Neural blockade — control of the various "gateways" through which pain signals reach our brains, is next. There' s no doubt that pain is ultimately a mental phenomenon whose survival value involves some kind of negative re-enforcement; we learn not to hammer our thumbs by punishing experience. There are times when there' s more survival value in not feeling pain though, and at those times, even injured, we often don't have pain. Anyone who has seen an action movie knows we can take quite a beating yet be oblivious to pain. This is neural blockade at the highest level — in the brain. But it can happen all the way down to the nerve-ending level. There is a well-known pain gate in the spinal cord; regional anesthesia controls pain by temporarily blocking nerve transmission via chemicals injected around more peripheral nerves. Farther down toward the pain-associated nerve endings we create neural blockade with topical anesthetics (like what the dentist puts on your gum so you don't feel the novocaine needle) or even ice.

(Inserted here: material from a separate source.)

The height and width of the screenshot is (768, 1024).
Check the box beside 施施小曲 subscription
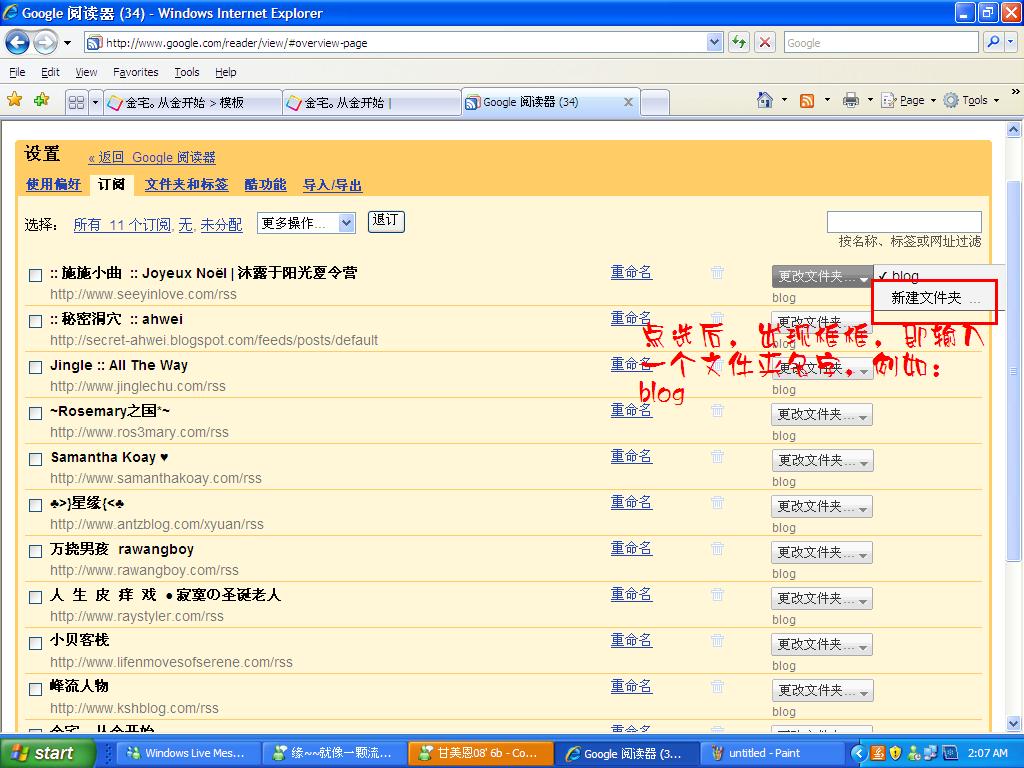(35, 275)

As an orthopedist who has seen a lot of tough older men with painless, yet arthritic joints, I'm suspicious of there being a peripheral pain blockade that sometimes occurs around joints that are simply not given a chance to rest when they hurt. These are the ones who when asked "Don't you have any pain? say something like "not really but what does it matter, I still have to work to put the food on the table." I don't think it can be a central blockade because it's always there; mental or brain level suppression would be more variable.

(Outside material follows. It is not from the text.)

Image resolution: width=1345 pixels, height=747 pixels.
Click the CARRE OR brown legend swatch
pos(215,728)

That the mind could produce a physical change in the peripheral nerves is not impossible, however. With my own eyes I have seen the red circle left by an ordinary quarter, on the arm of a fellow student under hypnosis in medical school. I told her it was a burning coal but that she couldn't move to take it off. We thought her grimacing seemed a little fake. But the very obvious inflammation of the skin touching the quarter was not. It showed that the brain's control of specific, tiny nerves — in this case the tiny blood vessels in the skin — is profound.

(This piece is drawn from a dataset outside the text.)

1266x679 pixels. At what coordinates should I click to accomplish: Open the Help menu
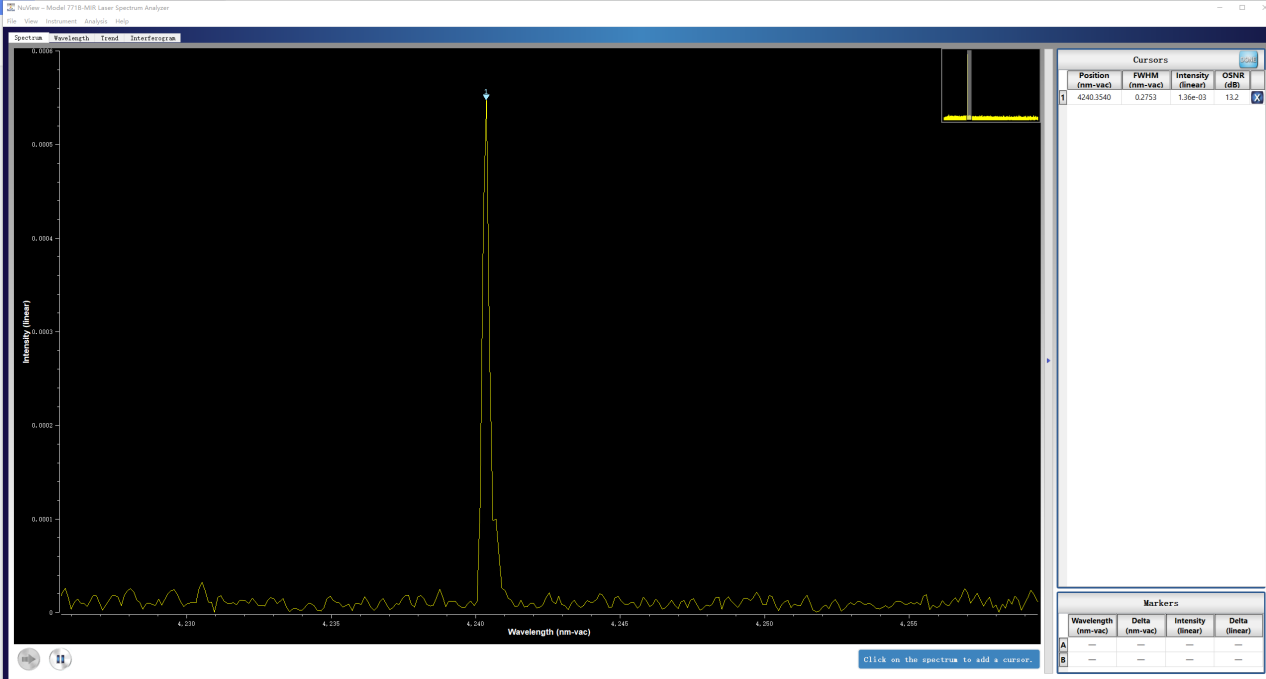pyautogui.click(x=122, y=21)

Finally, depression and hormones have a lot to do with pain in some people. Back and neck pain flare-ups in people under stress are commonplace. We have successfully treated many pain patients with anti-depressants. Back in the days of female hormone replacement therapy, samples of estrogen skin patches gave great relief of all sorts of joint pains suffered by certain peri-menopausal patients. Exercise, strangely enough, seems to have taken the place of the hormones we used to give — with nearly the same pain relief. This might be a covert form of hormonal therapy itself; the "pleasure hormones" or endorphins that are released in the brain by exercise (and eating and sex too) are potent natural pain killers.

So we clearly have some leads; in 20 years we'll probably understand it, but today pain remains a tantalizing mystery. For now if you want to avoid that knee replacement, the best I can recommend is that you is cheer up, pop an Advil, keep working, go to the gym, eat something and buy your spouse a present.